Un certain nombre de personnes végétariennes, véganes et/ou antispécistes partagent ces derniers jours un article de presse faisant état de la mort d’un enfant de 6 ans, décédé « après avoir mangé un steak haché mal cuit »* ; en accompagnant parfois cette diffusion de réactions rigolardes, moqueuses ou sarcastiques. On a assisté aux mêmes réactions en 2017 avec l’histoire du petit Nolan, 8 ans, devenu handicapé à 80% après avoir consommé un steak haché : commentaires accusant les parents de « maltraitance », remarques telles que « comme quoi c’est pas le véganisme qui est dangereux ! », rires, etc.

Et c’est extrêmement dérangeant.

On dénonce souvent, en tant qu’antispécistes, l’instrumentalisation médiatique des décès d’enfants imputés de façon tout à fait fallacieuse et abusive au végétalisme ou au véganisme. Il paraît souhaitable et juste, de la même façon, de ne pas instrumentaliser les décès provoqués par l’ingestion de produits d’origine animale dans la perspective de critiquer la consommation de ces derniers.
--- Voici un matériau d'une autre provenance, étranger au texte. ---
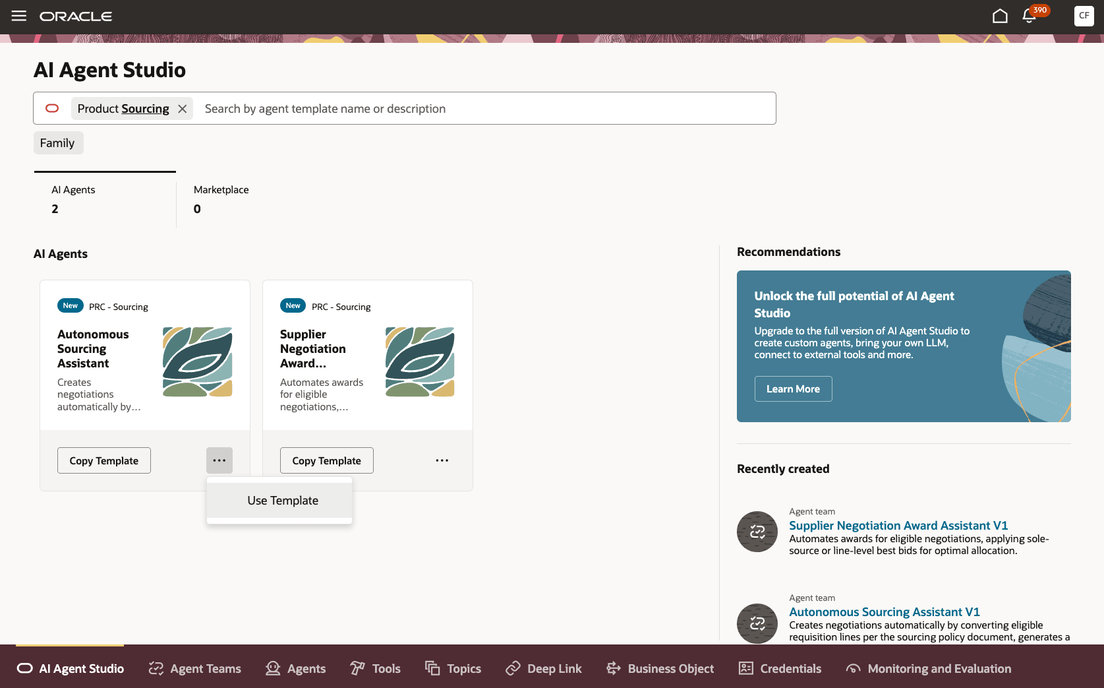Image resolution: width=1104 pixels, height=688 pixels.
Task: Select the Agents navigation icon
Action: (296, 668)
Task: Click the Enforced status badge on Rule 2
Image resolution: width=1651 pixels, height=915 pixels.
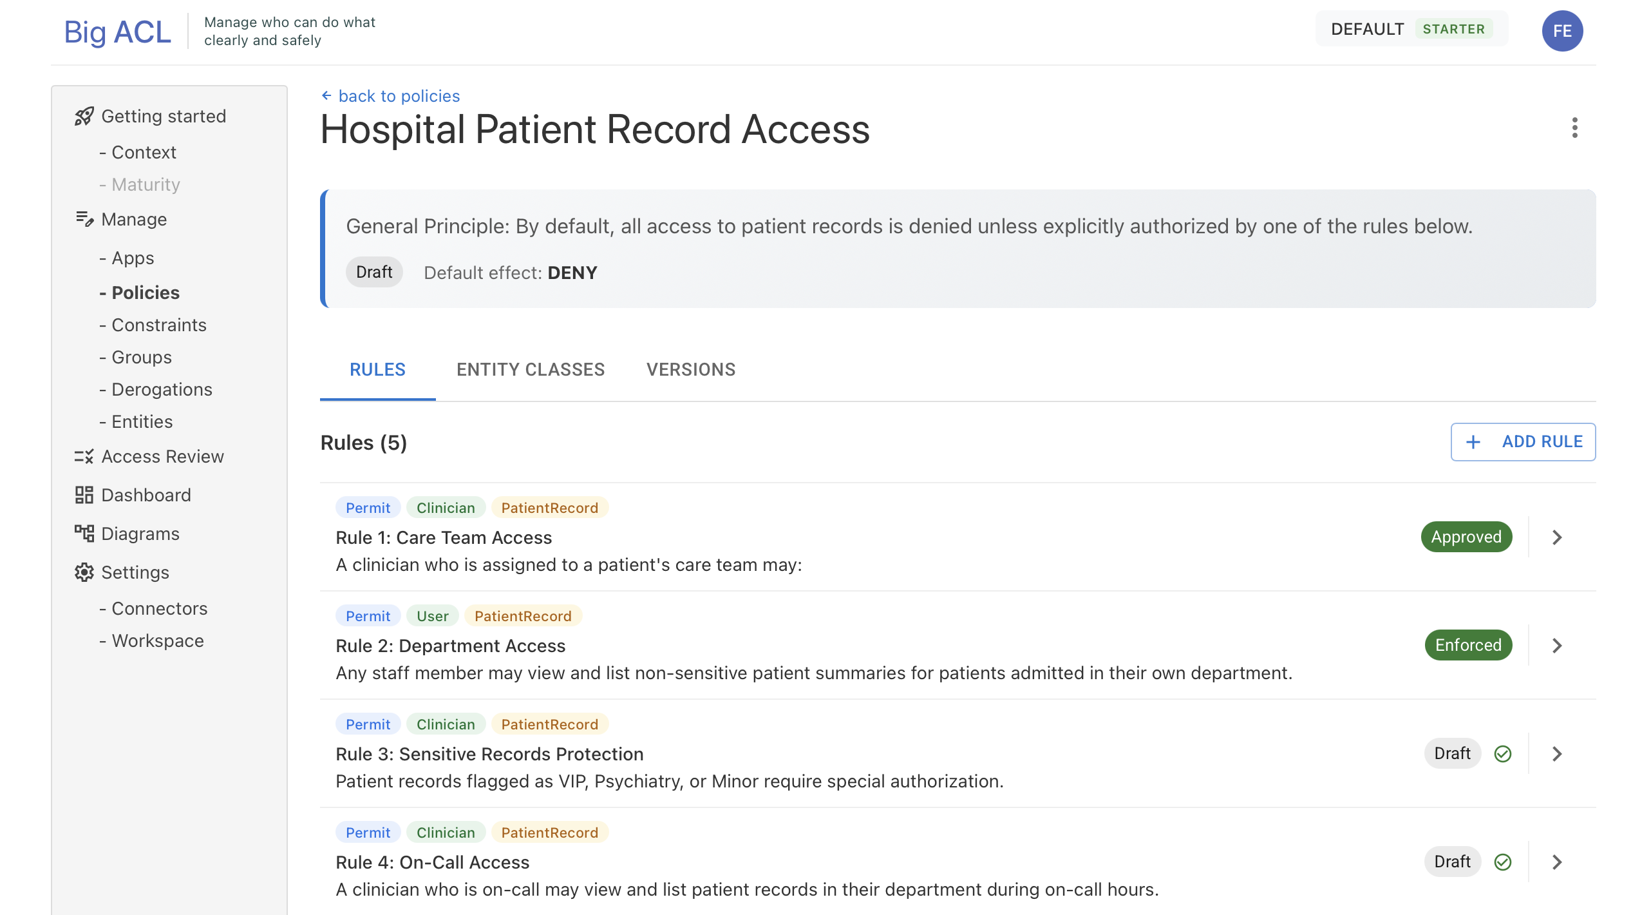Action: [x=1467, y=646]
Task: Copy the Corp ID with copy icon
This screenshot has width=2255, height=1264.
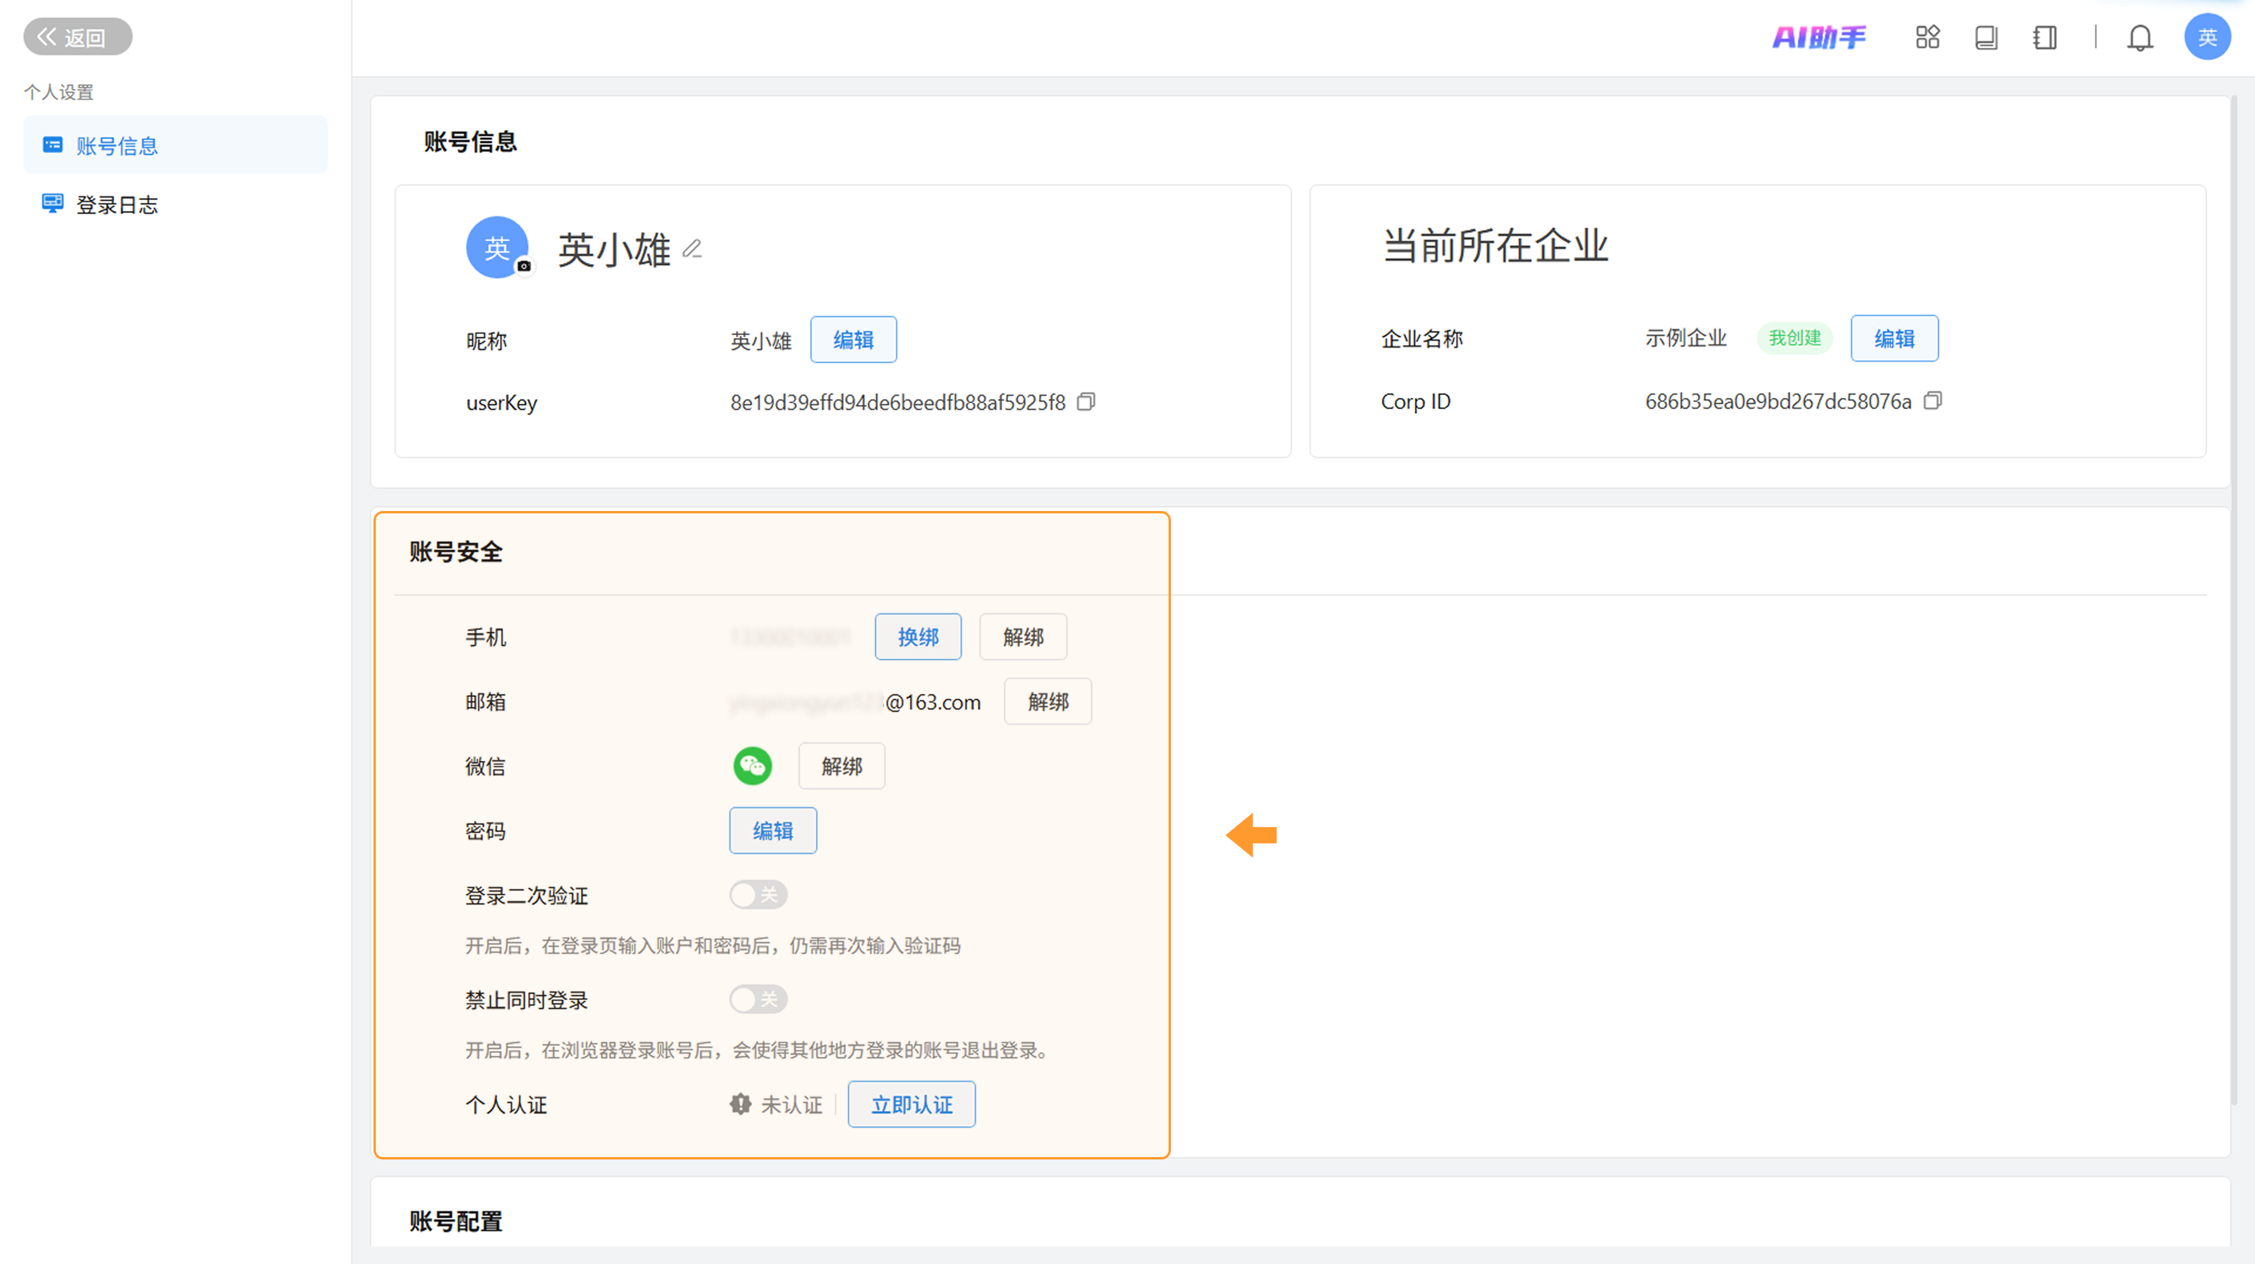Action: point(1933,401)
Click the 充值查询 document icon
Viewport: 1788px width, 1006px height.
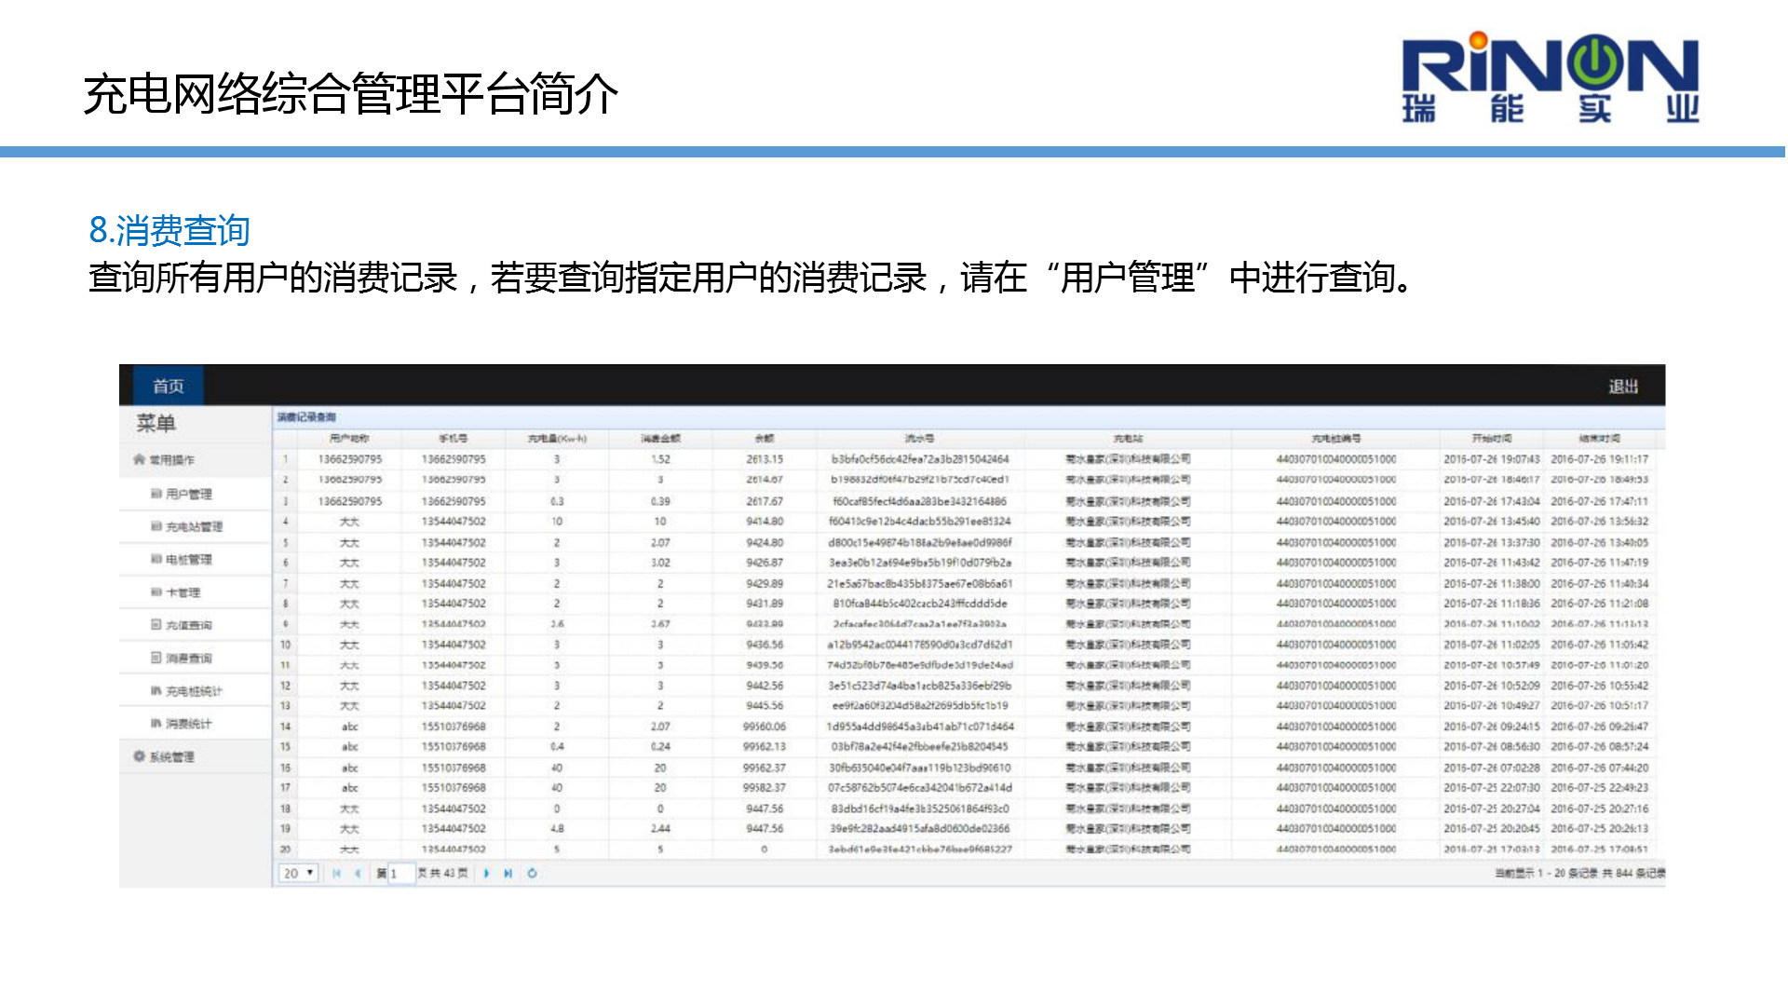click(156, 624)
Il est bon de reconnaître que le traitement médiatique de ces drames, lorsqu’ils sont associés maladroitement (ou à dessein) au végétalisme ou au véganisme, sont malvenus et participent à renforcer une position anti-végane souvent simpliste et toujours délétère. Il est judicieux de souligner leur traitement très inégal dans les médias. Mais il faut aussi dire que les décès d’enfants ayant ingéré de la chair animale mal cuite ou contaminée ne sont ni drôles, ni souhaitables, ni constitutifs d’une quelconque « maltraitance ». Ils sont le fruit d’un manque de chance, ou de l’ignorance, ou de la croyance en la nécessité de consommer de la chair ; parfois de tout cela à la fois. Mais ils ne peuvent à aucun moment prêter à rire ou servir de raison valide au boycott de la consommation de produits d’origine animale.

Ce sont juste des drames terribles dont la récupération nuit au débat public sur la question animale, détourne les questions éthiques qui y sont liées et fait accessoirement passer les personnes véganes pour de détestables misanthropes.

Combattre les amalgames, les fausses informations et les généralisations abusives doit se faire dans les deux sens. Sinon, on appelle cela hypocrisie ou mauvaise foi.

—–
*Il faut noter qu’à l’heure où ont été rédigés tous ces articles aux titres « pousse-au-clic », aucune causalité n’a été établie avec certitude entre la consommation de ce steak et le décès de l’enfant. L’influence des biais de confirmation, ces mécanismes nous poussant à accorder davantage de crédibilité aux faits qui renforcent une position que l’on a déjà adoptée ; est ici flagrante. Un peu d’esprit critique ne nuirait pas !

3 commentaires sur “Véganes, non véganes : et si on arrêtait d’instrumentaliser les drames ?

  1. Les veganes devraient peut-etre arreter de penser que l’humanite se divise en veganes et non-veganes. Sinon, en effet c’est malhonnete quand les journaux pretendent que quelqu’un qui suit tout un tas de charlatanismes est vegane et malade parce que vegane.